**Items listed in a dataset:**

※ ※ ※

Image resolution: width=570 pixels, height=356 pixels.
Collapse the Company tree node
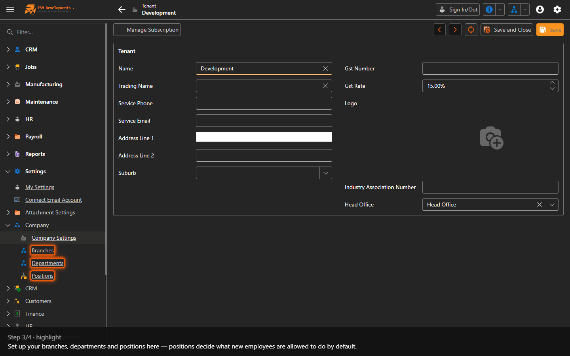[x=8, y=225]
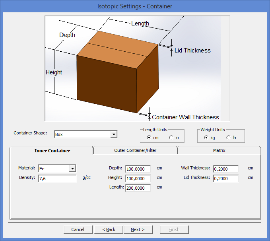
Task: Edit the Depth value field
Action: [138, 169]
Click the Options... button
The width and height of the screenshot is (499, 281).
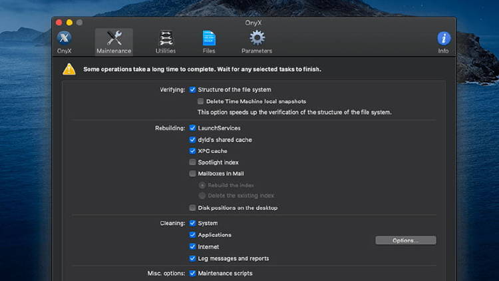tap(405, 240)
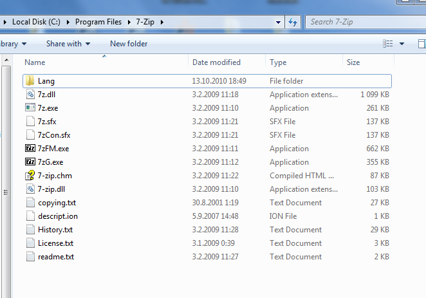This screenshot has height=298, width=426.
Task: Sort files by Date modified column
Action: click(x=216, y=62)
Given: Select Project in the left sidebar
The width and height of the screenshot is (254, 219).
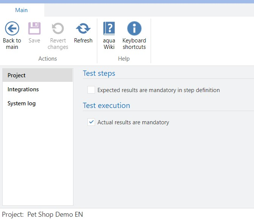Looking at the screenshot, I should (17, 75).
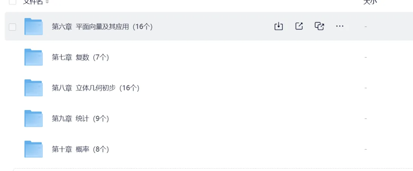Open folder 第七章 复数 (7个)

click(x=80, y=57)
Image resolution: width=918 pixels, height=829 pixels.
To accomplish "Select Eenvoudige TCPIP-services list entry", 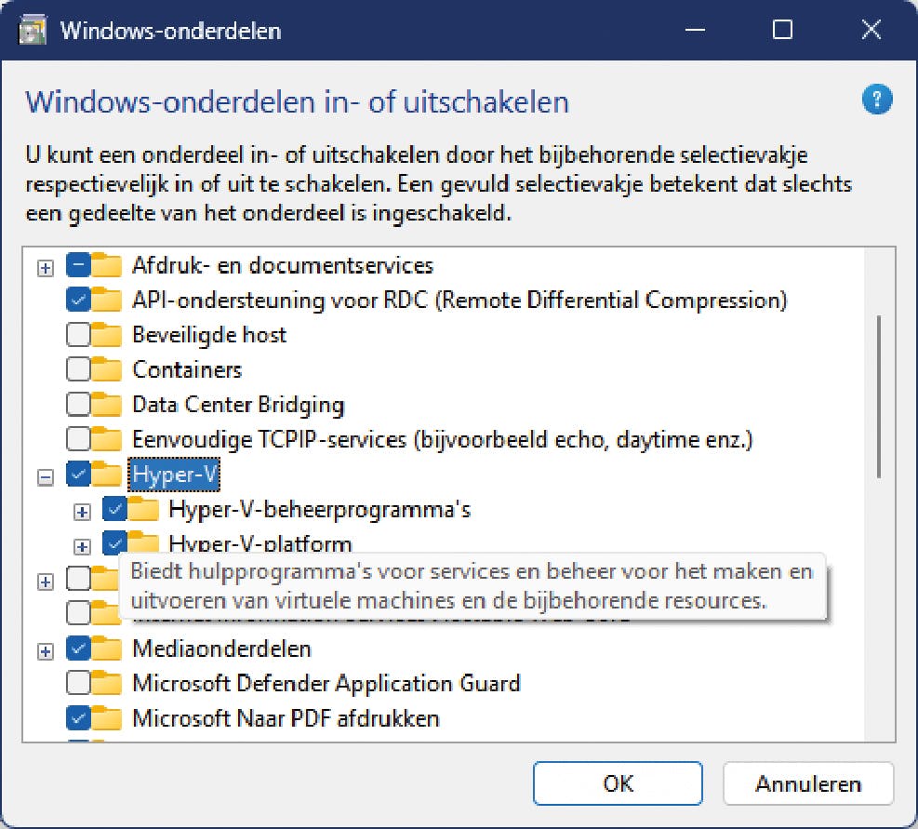I will click(442, 439).
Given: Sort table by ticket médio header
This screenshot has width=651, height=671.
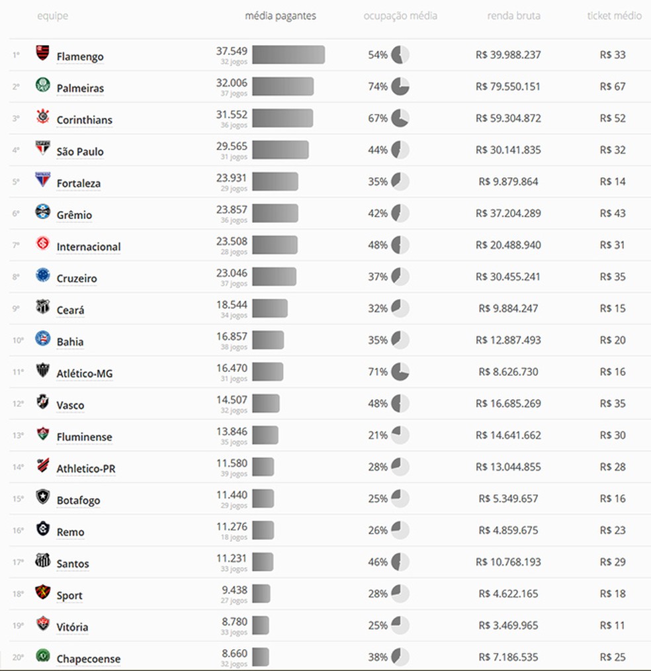Looking at the screenshot, I should pos(614,16).
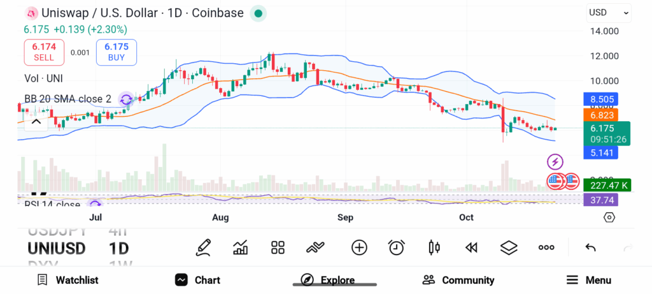652x294 pixels.
Task: Tap the rewind replay icon
Action: click(x=471, y=247)
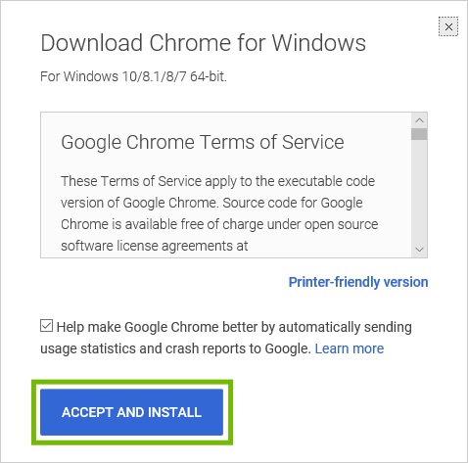Click the word 'Windows' in dialog title
The height and width of the screenshot is (463, 468).
pos(319,43)
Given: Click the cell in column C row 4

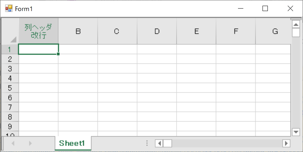Looking at the screenshot, I should pyautogui.click(x=117, y=78).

※ ※ ※

**EXERCISE GOAL:** Among the records above, find the lines where the word "resolution" appears and copy them.

**SOLUTION TO THE EXERCISE:**
Image resolution: width=570 pixels, height=356 pixels.
Image resolution: width=918 pixels, height=829 pixels.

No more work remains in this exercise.